* **Work order**
Take the entries below and print, exactly, the stretch from the line containing "How do I perform: Open the Edit menu?" through the line containing "Task: Click the 705 x-axis label", both included.

* **Data**
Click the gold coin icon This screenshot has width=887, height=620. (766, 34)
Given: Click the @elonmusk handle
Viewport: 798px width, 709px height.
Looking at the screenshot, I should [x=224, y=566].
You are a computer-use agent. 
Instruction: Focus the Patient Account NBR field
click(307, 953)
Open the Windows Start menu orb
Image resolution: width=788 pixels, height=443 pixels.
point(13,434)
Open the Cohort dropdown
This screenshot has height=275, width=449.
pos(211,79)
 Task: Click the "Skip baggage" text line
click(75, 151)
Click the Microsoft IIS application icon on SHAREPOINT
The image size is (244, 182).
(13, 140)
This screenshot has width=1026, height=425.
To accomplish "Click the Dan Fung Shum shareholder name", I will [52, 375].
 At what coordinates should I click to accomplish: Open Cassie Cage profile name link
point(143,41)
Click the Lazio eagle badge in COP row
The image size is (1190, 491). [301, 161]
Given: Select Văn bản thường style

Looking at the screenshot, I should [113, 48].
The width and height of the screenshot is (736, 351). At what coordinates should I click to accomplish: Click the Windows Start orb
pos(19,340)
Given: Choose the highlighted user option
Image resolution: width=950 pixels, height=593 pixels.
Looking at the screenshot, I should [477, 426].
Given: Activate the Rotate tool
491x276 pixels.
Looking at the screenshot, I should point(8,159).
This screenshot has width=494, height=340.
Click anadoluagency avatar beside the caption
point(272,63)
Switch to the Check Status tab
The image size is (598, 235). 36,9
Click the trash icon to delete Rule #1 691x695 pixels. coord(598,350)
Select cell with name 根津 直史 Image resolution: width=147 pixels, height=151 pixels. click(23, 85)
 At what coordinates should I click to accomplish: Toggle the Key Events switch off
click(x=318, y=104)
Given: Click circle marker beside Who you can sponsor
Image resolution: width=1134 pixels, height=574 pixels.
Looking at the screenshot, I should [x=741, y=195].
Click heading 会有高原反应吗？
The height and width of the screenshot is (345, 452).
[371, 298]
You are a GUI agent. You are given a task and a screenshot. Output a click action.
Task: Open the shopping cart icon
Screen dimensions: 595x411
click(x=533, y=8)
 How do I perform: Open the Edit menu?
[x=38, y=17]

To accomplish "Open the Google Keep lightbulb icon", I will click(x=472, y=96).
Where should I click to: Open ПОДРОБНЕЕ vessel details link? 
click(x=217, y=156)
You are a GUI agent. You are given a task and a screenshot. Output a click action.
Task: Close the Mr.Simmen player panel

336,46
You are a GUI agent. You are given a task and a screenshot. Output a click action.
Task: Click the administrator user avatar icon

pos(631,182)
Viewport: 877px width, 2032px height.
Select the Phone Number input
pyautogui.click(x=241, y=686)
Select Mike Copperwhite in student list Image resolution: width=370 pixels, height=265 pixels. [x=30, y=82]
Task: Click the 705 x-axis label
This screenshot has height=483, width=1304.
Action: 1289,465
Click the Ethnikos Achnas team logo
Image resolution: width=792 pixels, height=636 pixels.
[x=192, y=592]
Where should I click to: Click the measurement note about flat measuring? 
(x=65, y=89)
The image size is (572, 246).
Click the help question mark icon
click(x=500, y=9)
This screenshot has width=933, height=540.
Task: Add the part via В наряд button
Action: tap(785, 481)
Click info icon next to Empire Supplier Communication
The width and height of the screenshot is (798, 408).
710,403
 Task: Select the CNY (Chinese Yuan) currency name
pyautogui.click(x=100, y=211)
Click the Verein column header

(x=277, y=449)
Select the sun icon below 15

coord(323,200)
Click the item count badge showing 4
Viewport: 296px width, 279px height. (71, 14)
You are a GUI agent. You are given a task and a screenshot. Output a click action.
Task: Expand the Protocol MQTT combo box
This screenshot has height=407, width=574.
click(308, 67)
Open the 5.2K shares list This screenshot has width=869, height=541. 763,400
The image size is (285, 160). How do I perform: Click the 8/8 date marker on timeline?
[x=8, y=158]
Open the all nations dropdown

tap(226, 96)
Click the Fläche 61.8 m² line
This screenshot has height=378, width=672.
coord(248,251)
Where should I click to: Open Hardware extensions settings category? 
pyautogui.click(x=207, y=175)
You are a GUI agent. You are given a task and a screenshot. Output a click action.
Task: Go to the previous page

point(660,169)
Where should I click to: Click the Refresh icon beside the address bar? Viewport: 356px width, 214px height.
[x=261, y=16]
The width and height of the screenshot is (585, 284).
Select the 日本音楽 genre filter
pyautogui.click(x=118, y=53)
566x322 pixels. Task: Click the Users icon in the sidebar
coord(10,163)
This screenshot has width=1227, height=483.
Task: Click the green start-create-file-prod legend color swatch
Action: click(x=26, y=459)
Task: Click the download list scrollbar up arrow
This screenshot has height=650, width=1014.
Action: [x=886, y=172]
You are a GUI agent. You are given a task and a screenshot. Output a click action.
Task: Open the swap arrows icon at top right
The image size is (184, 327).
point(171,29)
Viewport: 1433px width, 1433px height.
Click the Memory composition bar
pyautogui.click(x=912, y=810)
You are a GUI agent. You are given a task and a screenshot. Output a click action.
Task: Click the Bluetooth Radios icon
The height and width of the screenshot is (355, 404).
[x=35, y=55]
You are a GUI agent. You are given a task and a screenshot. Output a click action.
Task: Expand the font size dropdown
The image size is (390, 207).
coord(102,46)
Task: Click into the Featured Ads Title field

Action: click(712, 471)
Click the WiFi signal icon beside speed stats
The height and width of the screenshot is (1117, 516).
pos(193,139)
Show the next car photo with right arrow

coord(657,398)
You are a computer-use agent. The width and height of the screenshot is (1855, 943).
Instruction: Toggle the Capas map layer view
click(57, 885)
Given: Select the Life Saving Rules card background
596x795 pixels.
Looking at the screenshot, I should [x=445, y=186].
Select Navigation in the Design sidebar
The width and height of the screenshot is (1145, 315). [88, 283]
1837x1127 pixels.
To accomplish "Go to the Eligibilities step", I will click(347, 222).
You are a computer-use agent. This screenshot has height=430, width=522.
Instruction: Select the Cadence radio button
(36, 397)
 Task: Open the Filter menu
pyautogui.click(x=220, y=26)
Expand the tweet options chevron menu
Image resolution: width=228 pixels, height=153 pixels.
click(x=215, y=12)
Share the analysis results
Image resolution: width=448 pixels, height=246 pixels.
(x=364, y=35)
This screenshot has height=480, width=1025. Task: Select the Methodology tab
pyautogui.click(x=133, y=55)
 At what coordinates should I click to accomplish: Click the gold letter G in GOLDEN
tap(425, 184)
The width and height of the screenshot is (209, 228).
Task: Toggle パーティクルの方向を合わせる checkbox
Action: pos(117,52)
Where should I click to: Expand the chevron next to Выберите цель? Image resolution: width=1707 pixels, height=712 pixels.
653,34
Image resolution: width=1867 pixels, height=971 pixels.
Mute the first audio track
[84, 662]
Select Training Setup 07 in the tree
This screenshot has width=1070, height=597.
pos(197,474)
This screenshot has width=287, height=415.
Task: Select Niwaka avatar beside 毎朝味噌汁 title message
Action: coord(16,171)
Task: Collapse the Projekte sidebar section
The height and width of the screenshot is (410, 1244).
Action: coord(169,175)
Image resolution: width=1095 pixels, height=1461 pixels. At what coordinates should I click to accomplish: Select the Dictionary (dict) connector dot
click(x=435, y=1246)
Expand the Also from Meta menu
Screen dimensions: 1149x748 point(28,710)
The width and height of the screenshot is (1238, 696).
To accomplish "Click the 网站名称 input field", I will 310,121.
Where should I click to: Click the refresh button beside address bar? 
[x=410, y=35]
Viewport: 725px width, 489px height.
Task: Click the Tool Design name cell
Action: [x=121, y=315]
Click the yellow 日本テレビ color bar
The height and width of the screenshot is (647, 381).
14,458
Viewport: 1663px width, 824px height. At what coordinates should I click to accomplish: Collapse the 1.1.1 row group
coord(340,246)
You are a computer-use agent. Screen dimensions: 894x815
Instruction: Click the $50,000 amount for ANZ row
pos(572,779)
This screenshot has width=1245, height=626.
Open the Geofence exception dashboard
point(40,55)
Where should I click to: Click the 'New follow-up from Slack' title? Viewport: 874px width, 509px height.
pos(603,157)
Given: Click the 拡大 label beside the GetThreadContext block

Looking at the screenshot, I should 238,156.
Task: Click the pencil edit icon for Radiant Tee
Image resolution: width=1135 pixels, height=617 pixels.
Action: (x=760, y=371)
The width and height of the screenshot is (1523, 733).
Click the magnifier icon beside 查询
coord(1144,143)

* **Written solution**
 How do I perform: Open the Edit menu?
[x=38, y=17]

To accomplish "Open the Google Keep lightbulb icon", I will click(x=472, y=96).
Where should I click to: Open ПОДРОБНЕЕ vessel details link? 
click(x=217, y=156)
You are a GUI agent. You are given a task and a screenshot. Output a click action.
Task: Close the Mr.Simmen player panel

336,46
You are a GUI agent. You are given a task and a screenshot. Output a click action.
Task: Click the administrator user avatar icon

pos(631,182)
Viewport: 877px width, 2032px height.
Select the Phone Number input
pyautogui.click(x=241, y=686)
Select Mike Copperwhite in student list Image resolution: width=370 pixels, height=265 pixels. [x=30, y=82]
Task: Click the 705 x-axis label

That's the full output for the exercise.